3 de abril de 2014

¿QUÉ PASA CON GUANTÁNAMO?

@Helen8392

Durante años, una de las cuestiones a la cabeza, en lo que a violación de derechos humanos se refiere, ha sido el caso de la prisión de Guantánamo. Organizaciones internacionales, diversas ONG, plataformas de activismo o iniciativas de tipo cultural han manifestado su posición contraria a la existencia del centro y han exigido su cierre inmediato en multitud de ocasiones. Por todos es sabido que en Guantánamo se llevan a cabo prácticas condenables respecto al trato que se les concede a los reclusos; sin embargo, ante la gravedad de la situación, hay quien prefiere la comodidad de la irresolución del problema.

En el marco de la "guerra contra el terror", el gobierno de George W. Bush convirtió la prisión de Guantánamo en un centro de máxima seguridad en el que retener a los acusados de terrorismo y, más concretamente, de cualquier tipo de colaboración con los atentados del 11-S. En el año 2002 llegaron los 20 primeros presos; desde entonces, un total de 779 hombres han pasado por la cárcel, según cifras oficiales de las autoridades de Estados Unidos.

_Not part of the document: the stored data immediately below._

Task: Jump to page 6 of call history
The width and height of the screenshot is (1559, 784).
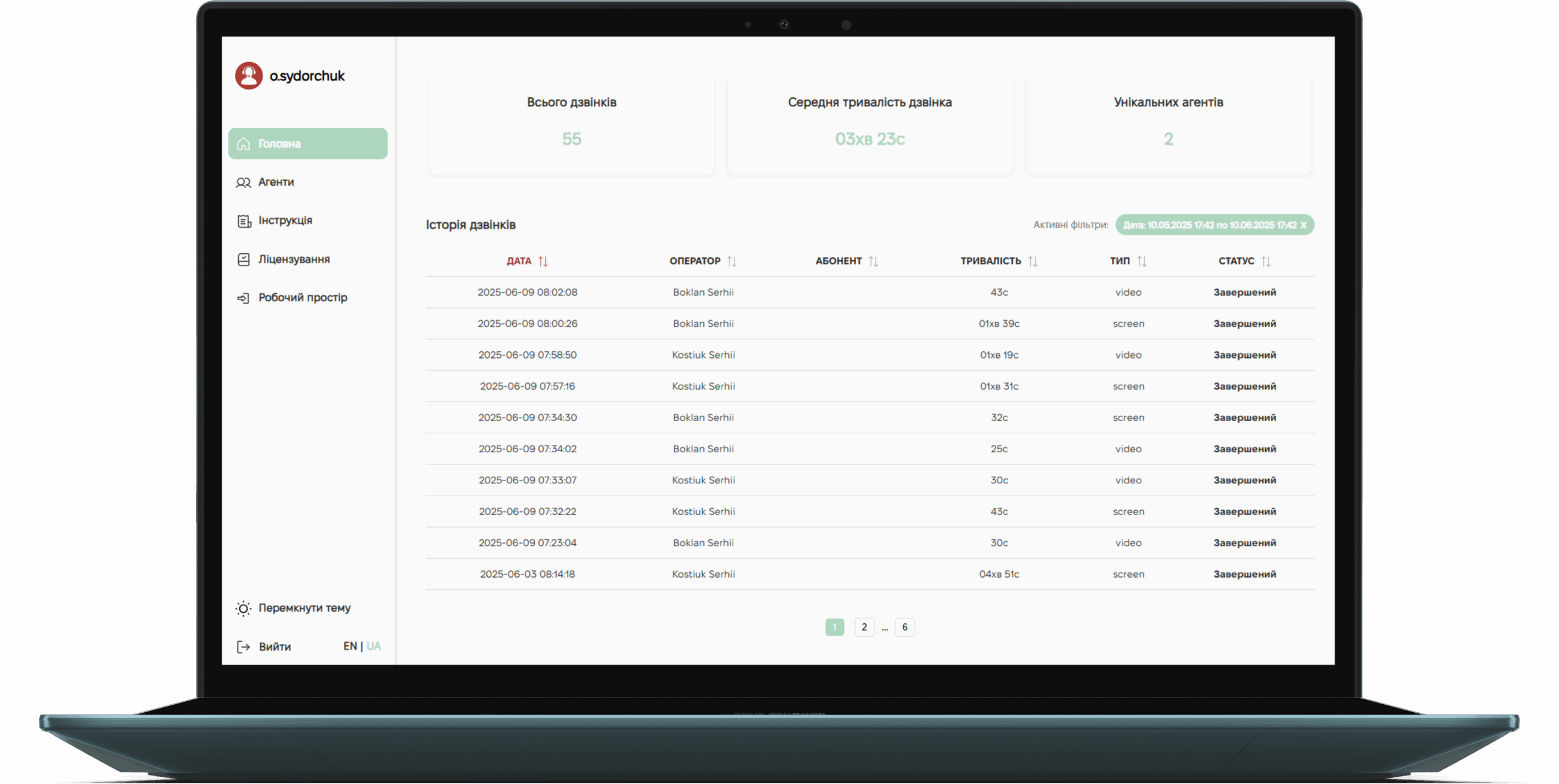Action: [x=904, y=627]
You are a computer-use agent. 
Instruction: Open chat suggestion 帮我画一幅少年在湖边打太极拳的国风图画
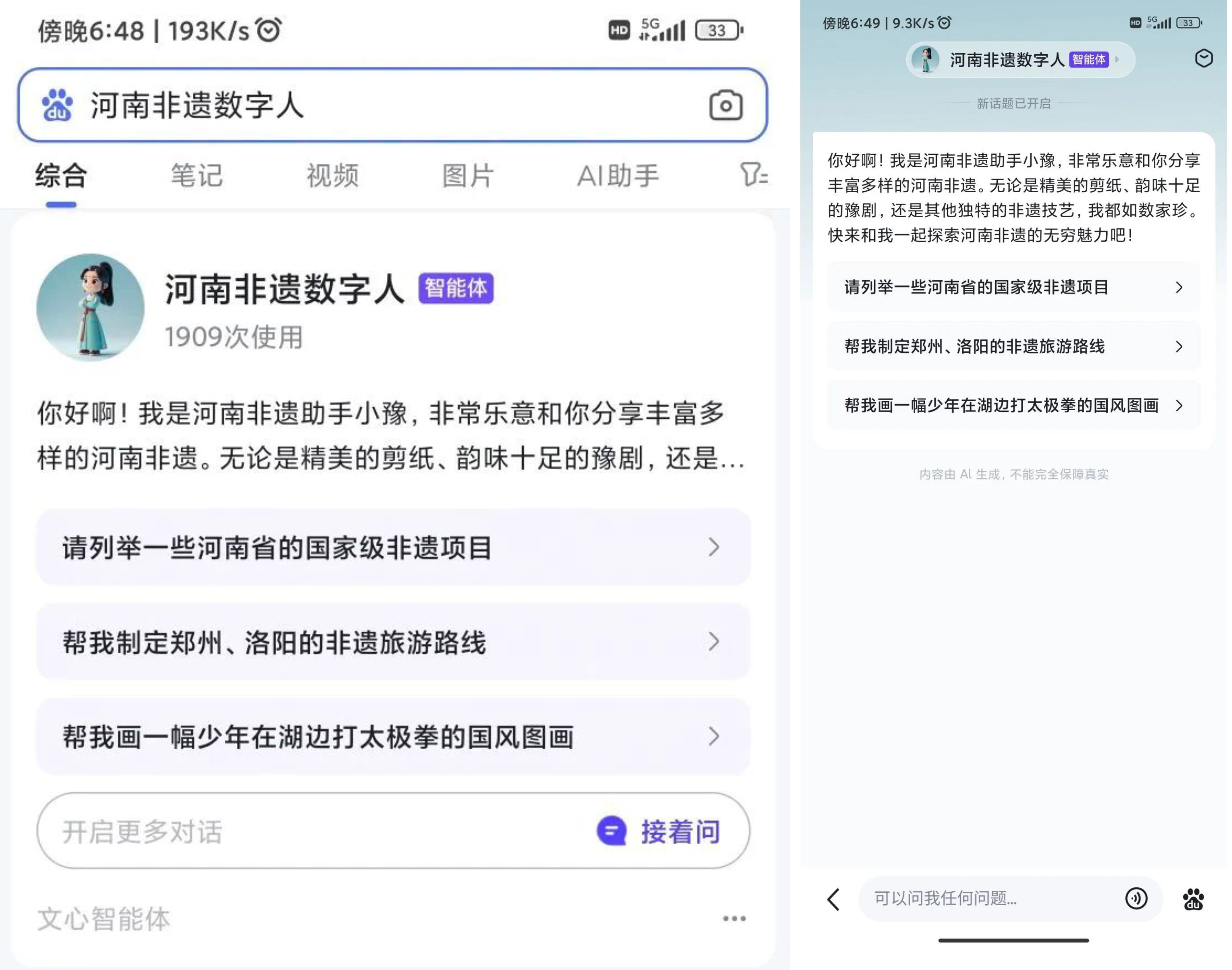tap(1013, 405)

Centro de detención de Guantánamo. Fuente: http://www.librered.net/
Los presos, lejos de disfrutar de los derechos exigibles para cualquier ser humano acusado de un delito, se encuentran en un régimen especial establecido a partir de la conocida como Joint Resolution 23, que los define como "combatientes ilegales". No son civiles, por lo que no pueden ser juzgados por tribunales; tampoco son soldados, así que no serán tratados como prisioneros de guerra. Se produce entonces un limbo legal en el que Estados Unidos captura a "sospechosos" sin pruebas y los retiene durante años sin posibilidad de un juicio justo.

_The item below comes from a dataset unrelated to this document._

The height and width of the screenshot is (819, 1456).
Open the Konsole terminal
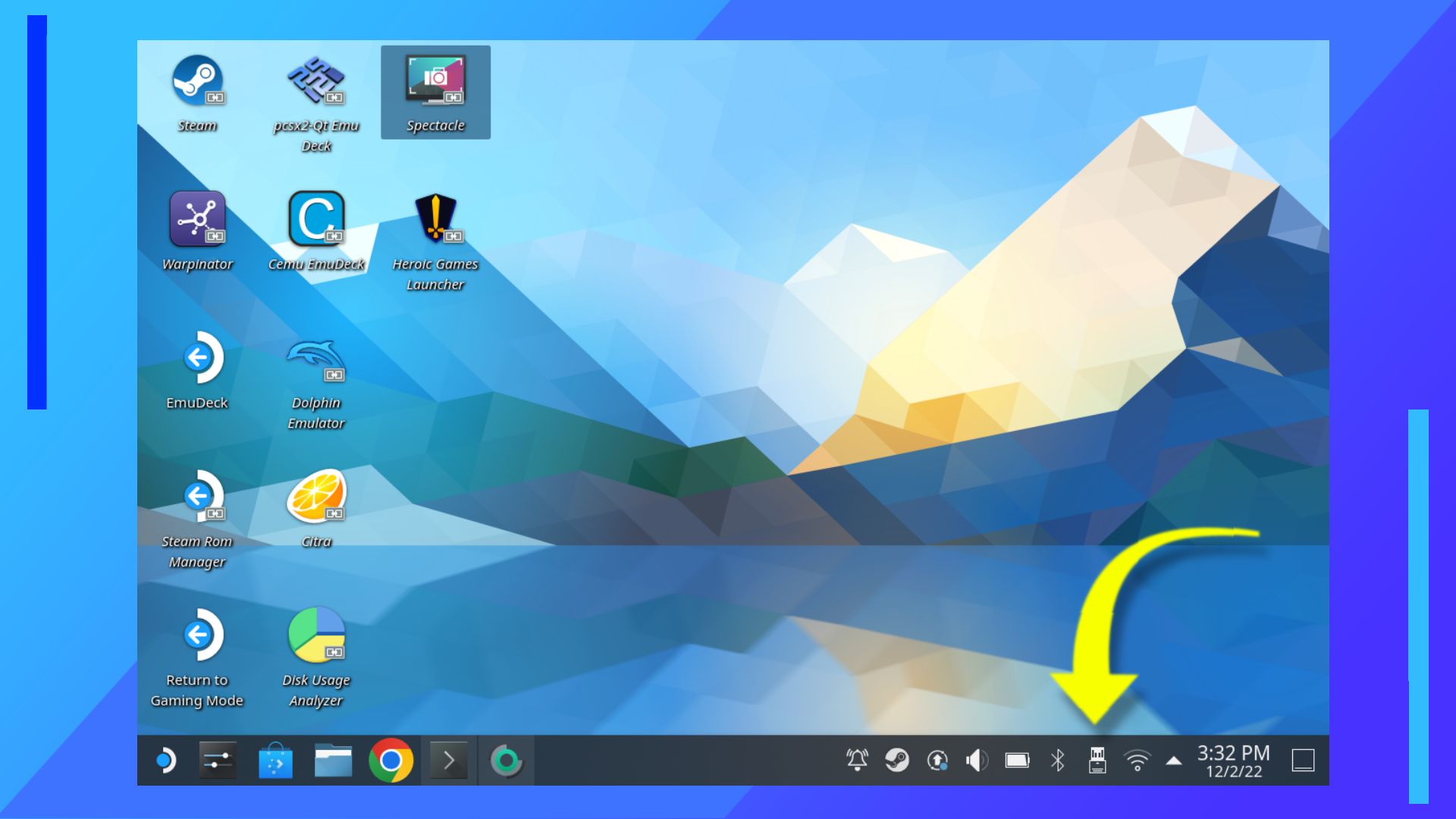[x=450, y=761]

La estancia en Guantánamo no resulta precisamente acogedora, caracterizada por una serie de técnicas "coercitivas" autorizadas por el gobierno estadounidense para interrogar a los presos. Estas prácticas no están reconocidas como torturas, ya que apenas dejan señales físicas; sin embargo, pueden causar graves trastornos psicológicos, además de fuertes dolores corporales.


Una de las promesas que destacó en el discurso que Barack Obama abanderó durante la campaña presidencial de 2008 fue la de clausurar definitivamente la prisión de Guantánamo. Seis años después, la cárcel sigue abierta. Sin intención ninguna de justificar o eximir de responsabilidades al presidente de Estados Unidos, lo cierto es que para tomar una decisión de este calibre, Obama necesita el apoyo de las dos cámaras del Congreso, una de las cuales cuenta con mayoría republicana, contraria a esta propuesta.

Este rechazo al cierre del centro proviene de la extrema sensibilidad hacia el terrorismo islamista que la población estadounidense ha desarrollado desde los atentados del 11 de septiembre de 2001. De una manera enfermiza y paranoica en ocasiones, el país americano hace gala de un patriotismo exagerado que pasa por defenderse de cualquier amenaza ajena, situando el punto de mira en todo lo relacionado con el mundo islámico. De esta manera, el hecho de que la prisión siga en funcionamiento contenta al sector americano más radical, mientras que la voluntad de hacerla desaparecer complace a quienes perciben la aberración humanitaria que esta supone.

La realidad es que la vulneración de derechos humanos en Guantánamo es sistemática e intolerable, algo que está muy presente en la teoría que venden los grandes protagonistas del panorama internacional, pero que se olvida cuando su puesta en práctica requiere dejar en un segundo plano los intereses políticos y económicos.